Be Afraid of Palin
No matter how ill-considered Palin's statements and actions, her core group of supporters excuse everything on the grounds that she is a social conservative martyr, scorned by her cultural betters. Those excuses are exactly the wrong formula to win back the voters the GOP lost in 2008 and needs to recover to win again.
In today's Washington Post, Bill Kristol asks tauntingly "[T]he mainstream media and the Republican establishment. ... tend not only to dislike and disdain Palin, they also want to bury her chances now as a presidential possibility. What are they afraid of?"
That's easy to answer: They - we! - are afraid that Palin's distinctive combination of sex appeal, self-pity, and cultural resentment has a following in today's GOP. We are afraid that it is not utterly inconceivable that she could win the Republican presidential nomination in 2012, and we are afraid that if she did so she would lead the party to a 1964-style debacle, accompanied by unnecessary losses down the ballot.

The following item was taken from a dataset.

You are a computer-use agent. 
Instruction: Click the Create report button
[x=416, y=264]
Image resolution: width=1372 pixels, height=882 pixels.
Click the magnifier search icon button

We are afraid that even if Palin does not win the nomination, that she will still help to brand the Republican party in a very damaging way. No national candidacy has ever collapsed so rapidly and totally as Sarah Palin's in 2008. The evidence is strong that she is the only vice presidential nominee in history to have had a significant impact on voting preferences - and negatively so. Since voting day, she has only continued to lose ground. Yet no matter how ill-considered her statements and actions, her core group of supporters excuse everything on the grounds that she is a social conservative martyr, scorned by her cultural betters. Those excuses are exactly the wrong formula to win back the voters the GOP lost in 2008 and needs to recover to win again.
My friend and mentor Bill Kristol may think it is cowardly to take counsel of those fears. I think it is irresponsible not to.